Vitaly I. Churkin, the Russian envoy to the United Nations, said Russian misgivings about what he called ambiguities in the treaty, including how terms like genocide would be defined, had pushed his government to abstain.
Support was particularly strong among many African countries — even if the compromise text was weaker than some had anticipated — with most governments asserting that over the long run the treaty would curb the arms sales that have fueled so many conflicts.
Nations can begin joining the treaty in early June, and it goes into effect as international law once 50 have ratified it. Given that the vote in the General Assembly was so overwhelmingly in support, it is expected to go into effect this year.
In the run-up to the vote on Tuesday, numerous states objected to the treaty because they said it was heavily weighted in favor of the exporters — allowing them to make subjective judgments about which states met the humanitarian guidelines.

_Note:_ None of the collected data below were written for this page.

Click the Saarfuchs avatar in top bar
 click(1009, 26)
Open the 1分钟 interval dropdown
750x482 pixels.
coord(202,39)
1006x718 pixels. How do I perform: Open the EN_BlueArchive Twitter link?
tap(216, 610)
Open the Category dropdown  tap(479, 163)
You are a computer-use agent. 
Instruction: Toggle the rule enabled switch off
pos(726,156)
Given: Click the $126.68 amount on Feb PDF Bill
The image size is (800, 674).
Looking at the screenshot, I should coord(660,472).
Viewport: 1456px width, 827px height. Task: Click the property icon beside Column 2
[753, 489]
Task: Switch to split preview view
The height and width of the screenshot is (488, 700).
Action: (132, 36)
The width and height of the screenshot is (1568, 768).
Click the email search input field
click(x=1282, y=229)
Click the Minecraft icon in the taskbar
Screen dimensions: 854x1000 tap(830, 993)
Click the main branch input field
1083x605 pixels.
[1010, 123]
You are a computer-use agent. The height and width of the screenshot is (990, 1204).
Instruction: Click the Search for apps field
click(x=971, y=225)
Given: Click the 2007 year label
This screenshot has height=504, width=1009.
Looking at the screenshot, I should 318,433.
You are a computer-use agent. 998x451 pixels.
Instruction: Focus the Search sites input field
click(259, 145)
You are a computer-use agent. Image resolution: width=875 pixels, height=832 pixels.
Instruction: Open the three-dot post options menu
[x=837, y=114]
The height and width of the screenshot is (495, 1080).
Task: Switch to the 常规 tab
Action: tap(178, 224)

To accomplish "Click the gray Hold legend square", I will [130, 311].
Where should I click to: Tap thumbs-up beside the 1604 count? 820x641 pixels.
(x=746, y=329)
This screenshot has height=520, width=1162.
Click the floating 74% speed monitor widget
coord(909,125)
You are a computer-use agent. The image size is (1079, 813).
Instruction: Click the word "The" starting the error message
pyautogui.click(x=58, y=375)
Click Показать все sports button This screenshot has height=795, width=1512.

The treaty could be abused in the future as a means to foment unjust political pressure, said several countries, including Cuba, Nicaragua and Syria.
Erich Pratt, of Gun Owners of America, told Freedom Outpost that they think the good news in all of this is the support of the Senators in their previous vote. Pratt indicated that the opposition would have to muster another 21 votes in the Senate to ratify the treaty, which he did not see happening. “The writing’s on the wall and this treaty isn’t going anywhere in becoming law in the United States.”
When asked if he thought Barack Obama might seek to implement the Arms Trade Treaty via executive order in the same manner that Bill Clinton implemented the United Nation’s Agenda 21 via executive order, Pratt said, “I do think that is our biggest threat. We can definitely foresee that and he has definitely indicated that he is willing to do that as evidenced by the twenty-three executive actions he put forward two months ago.”
“We could very easily see him wanting to implement the UN treaty through executive action and so if he does that, then here again, there’s good news and bad news,” Pratt continued. “The bad news is that we’re going to have a fight on our hands. The good news is we have fifty-three senators and assumedly a majority of congressmen that would support defunding any executive action that would take.”
Pratt seemed confident that if Obama goes down the road of executive order that there are the resources that can be brought into play to pull any teeth the executive order might have.